Dr. Vinson’s study also analyzed the daily consumption of nuts in both the United States and European diets. His research shows that nuts account for barely eight percent of the daily antioxidants in the average person’s diet.

“The total nut consumption (tree nuts and peanuts) in the United States was estimated at 12.9 grams per day, which is similar to the 2007 European Union consumption of 11.1 grams per day,” Dr. Vinson reported in the study. “Peanuts comprised 65 percent of the nut consumption in the United States and 45 percent in the European Union.”

Dr. Vinson surmises that the relative low consumption of nuts in the daily diet might stem from many people being unaware that nuts are such a healthful food. Others may be concerned about gaining weight from a food so high in fat and calories. But he points out that nuts contain healthful polyunsaturated and monosaturated fats rather than artery-clogging saturated fat.

Dr. Vinson’s research concluded “Nuts are high in fiber, low in saturated fats, high in beneficial unsaturated fats, and very high in antioxidants. Nuts are a nutritious snack and food additive providing both nutrients and bioactive antioxidants which provide significant health benefits to the consumer.”

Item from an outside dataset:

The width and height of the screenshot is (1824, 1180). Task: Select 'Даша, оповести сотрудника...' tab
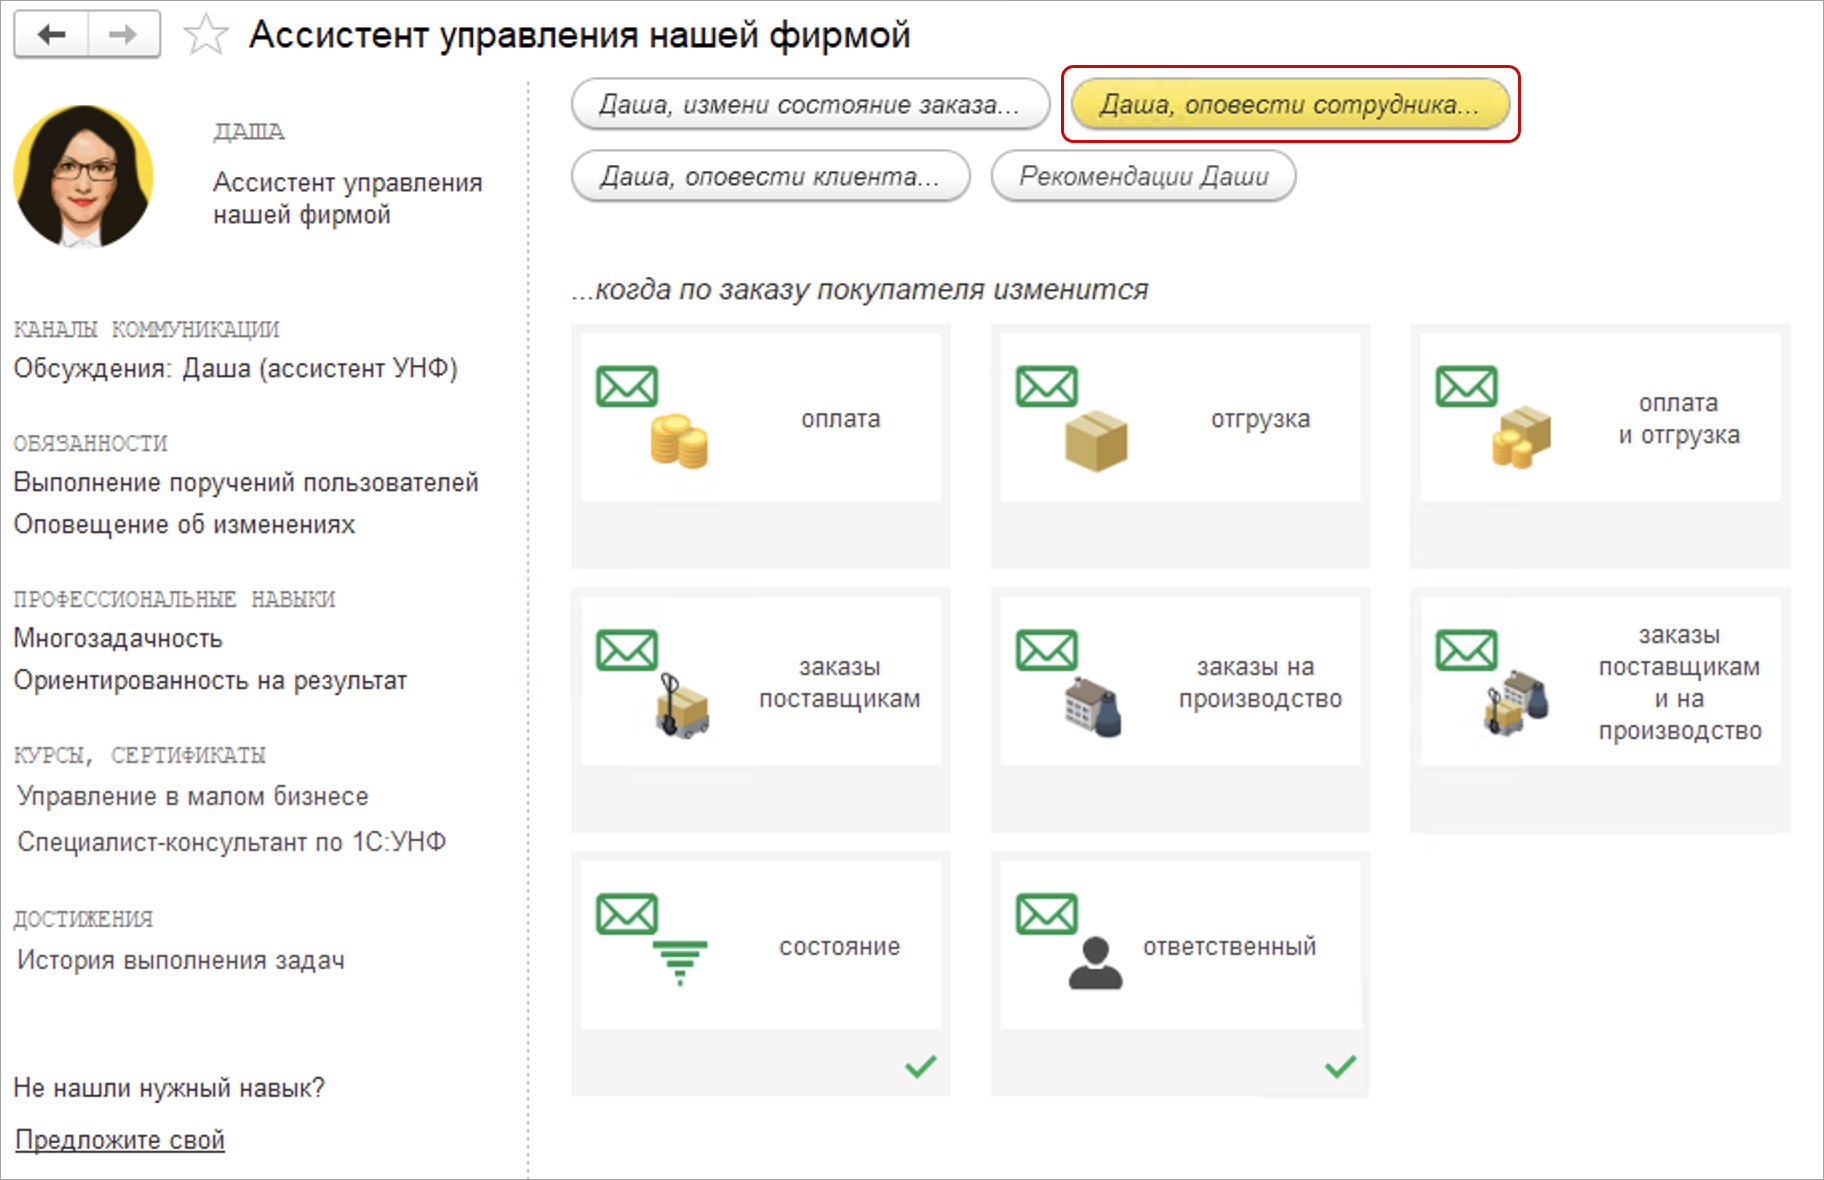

Dr. Vinson notes that consumers should keep the portion size small. He said it takes only about seven walnuts a day, for instance, to get the potential health benefits uncovered in previous studies.

Dr. Vinson also presented this research at the 241st National Meeting and Exposition of the American Chemical Society in March 2011.

The Royal Society of Chemistry is the United Kingdom’s professional organization for chemical scientists and an international society for advancing chemical scientists with more than 47,000 members, according to its website. The society publishes several academic journals including Food and Function.